Heartthrob returns with his treasure, and this time I toss it down the hall toward the closed bathroom door. The shower is running; I could slip in there with Anton. He’d love that. He always says how much sexier everything is when we’re wet. I guess? The times I joined him, everything seemed cold and awkward to me. But if I do that, once it’s over, I won’t have to feel guilty anymore. He’d back off for at least another week or two. I glance back to my computer. Maybe I can just offer a blowjob. I grimace. My jaw always gets sore, it’s impossible not to gag, and I can never figure out how to breathe. But he loves that, and if we finish quickly, I might even still have time to run my reports before lunch.

Heartthrob drops the ball at my feet, but this time I ignore him.

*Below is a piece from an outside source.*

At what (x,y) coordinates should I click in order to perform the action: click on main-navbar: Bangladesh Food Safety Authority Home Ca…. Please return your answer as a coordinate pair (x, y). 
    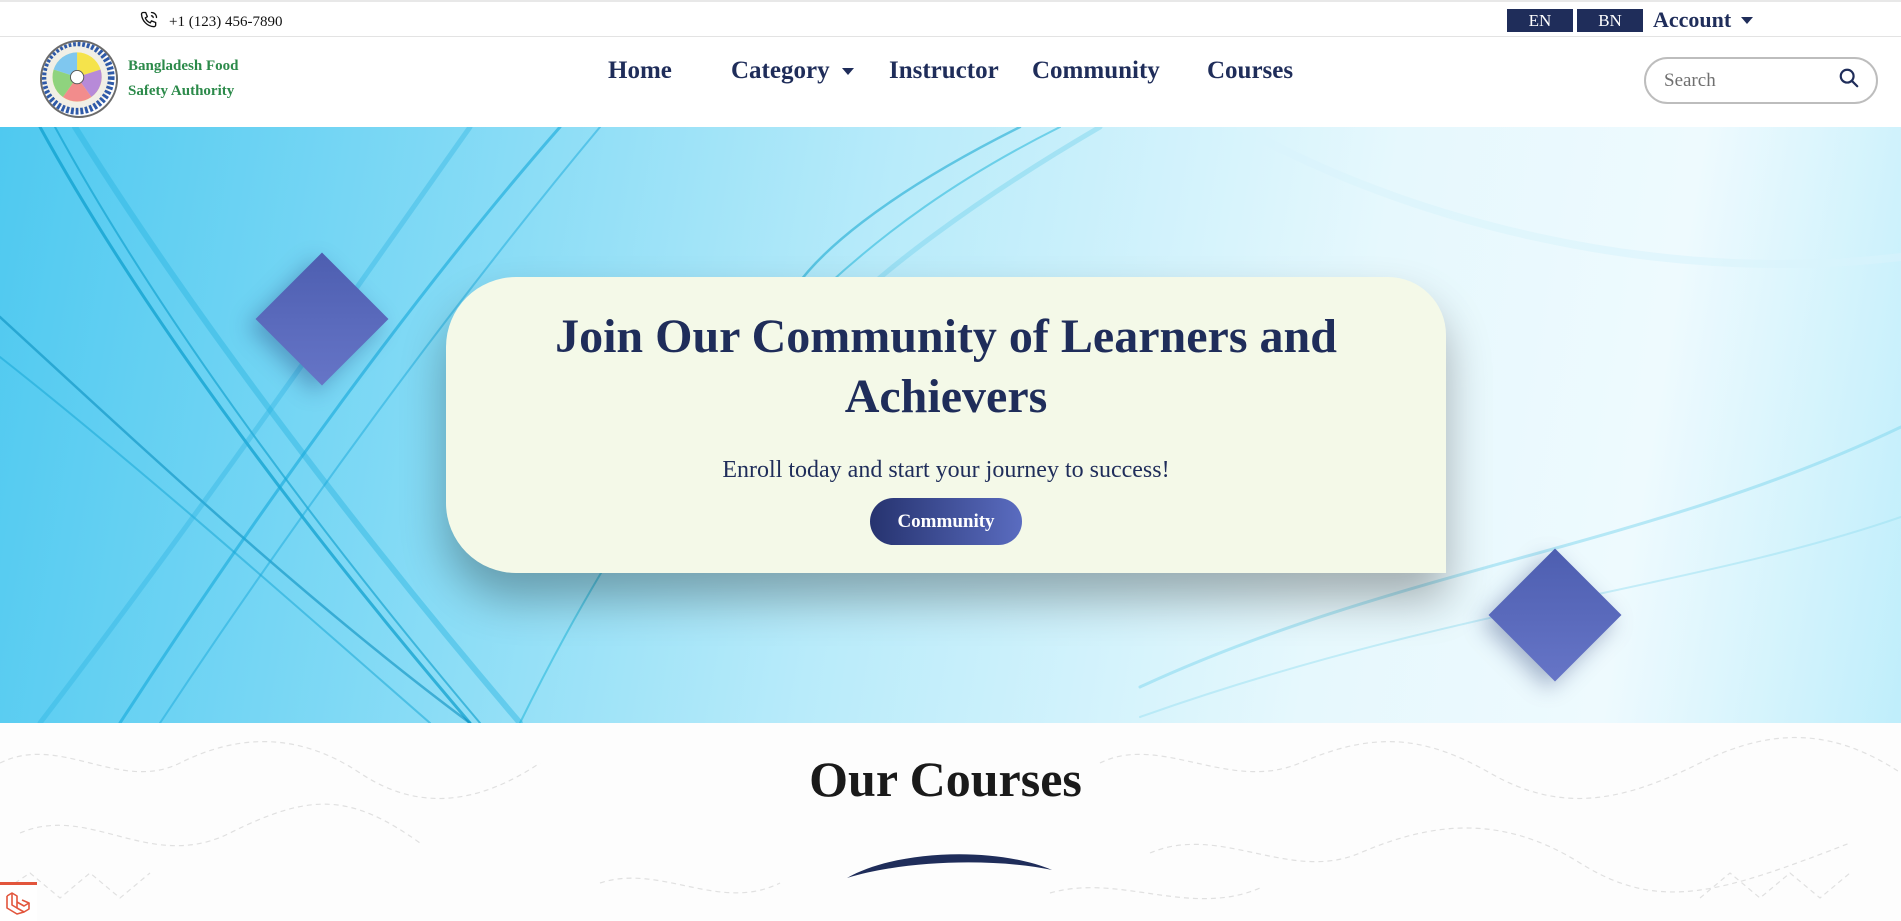
    Looking at the image, I should click on (950, 82).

I get up and head for the bathroom, removing my robe with a sigh before I reach the door. There’s a mirror in the hall and I take a minute to check my reflection, looking for blemishes on my skin or coffee grounds in my teeth. The nightgown is flattering. Black satin edged with lace that dips low in the back. My hair is pulled into an unflattering bun, but that won’t matter once it’s wet. I place my hand on the knob.

My phone rings in the kitchen.

It’s not the regular ring. The notes are from a Pitbull song, indicating it’s Tomás, my manager at The Pooch Park. Saturday isn’t one of our busiest days; he wouldn’t call me unless he had to. My heart rate skips. I pull my robe back on and dash for the phone.

“Tom? What’s up?”

“Sorry to bother you, Lydia, I just—” He exhales into the receiver. “We’ve got seventy dogs here, and it’s just me and Francie.”

“Seventy? On a weekend?” I stop, backing up. “Wait, why just you and Francie? Where is everyone?”

“‘Sick,’” he says, using audible air quotes. “Maybe it’s the weather?”